> **TASK GOAL**
Please continue the Puppet article below, picking up right after its last line.

> **SOURCE**
Puppet Concepts by Example: Part 3

John Tucker
5 min readOct 29, 2024

--

This is part of a series of articles starting with Puppet Concepts by Example: Part 1.

Facts

Previously we were able to provide parameters to modules to all nodes or individual nodes, here we explore using facts; from Facts and built-in variables:

Before requesting a catalog for a managed node, or compiling one with puppet apply, Puppet collects system information, called facts, by using the Facter tool. The facts are assigned as values to variables that you can use anywhere in your manifests.

To get the (extensive) list of facts, we run:

# facter -p
aio_agent_version => 8.9.0
augeas => {
version => "1.14.1"
}
cloud => {
provider => "gce"
}
...
os => {
architecture => "amd64",
distro => {
codename => "noble",
description => "Ubuntu 24.04.1 LTS",
id => "Ubuntu",
release => {
full => "24.04",
major => "24.04"
}
},
family => "Debian",
hardware => "x86_64",
name => "Ubuntu",

note: It is interesting that the facts include cloud provider, e.g. Google Container Engine, specific information.

There an extensive list of facts here, let us focus on a familiar one; os.family.

note: In addition to the facts, there are number of Puppet-specific built-in variables, e.g,. we saw one earlier in the hiera.yaml file; ::trusted.certname.

Here we delete the node-specific hiera data file, data/nodes/gue1-jtucker-b-r9sh.us-east1-b.c.alf-testing.internal.yaml.

We create (including the folders) a file os/Debian.yaml with:

---
my_parameterized_module::greet: 'hello Debian'

The data folder is as such:

We update the hiera.yaml; inserting into the hierarchy a per-os item.

---
version: 5
defaults:
# The default value for "datadir" is "data" under the same directory as the hiera.yaml
# file (this file)
# When specifying a datadir, make sure the directory exists.

> **GIVEN INFORMATION**
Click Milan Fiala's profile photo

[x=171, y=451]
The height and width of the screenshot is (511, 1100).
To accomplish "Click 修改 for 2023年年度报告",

> **FINAL ANSWER**
# See https://puppet.com/docs/puppet/latest/environments_about.html for further details on environments.
# datadir: data
# data_hash: yaml_data
hierarchy:
- name: "Per-node data (yaml version)"
path: "nodes/%{::trusted.certname}.yaml"
- name: "Per-OS data (yaml version)"
path: "os/%{facts.os.family}.yaml"
- name: "Other YAML hierarchy levels"
paths:
- "common.yaml"

With this in place, we get.

# puppet apply /etc/puppetlabs/code/environments/production/
Notice: Compiled catalog for gue1-jtucker-b-r9sh.us-east1-b.c.alf-testing.internal in environment production in 0.04 seconds
Notice: hello Debian
Notice: /Stage[main]/My_parameterized_module/Notify[hello Debian]/message: defined 'message' as 'hello Debian'
Notice: Applied catalog in 0.01 seconds

note: If no matching file in the data/os folder exists, it will fall back to the parameter value in data/common.yaml.

Custom / External Facts

While the list of facts is rather extensive, we often need to create facts to reflect how we organize machines. For example, say we named our machines based on a pattern, [pod]-[role]-[pool]-[hash], and we want to expose the facts: pod, role, and pool.

One approach is use custom facts as described in Custom facts overview.

You can add custom facts by writing snippets of Ruby code on the primary Puppet server. Puppet then uses plug-ins in modules to distribute the facts to the client.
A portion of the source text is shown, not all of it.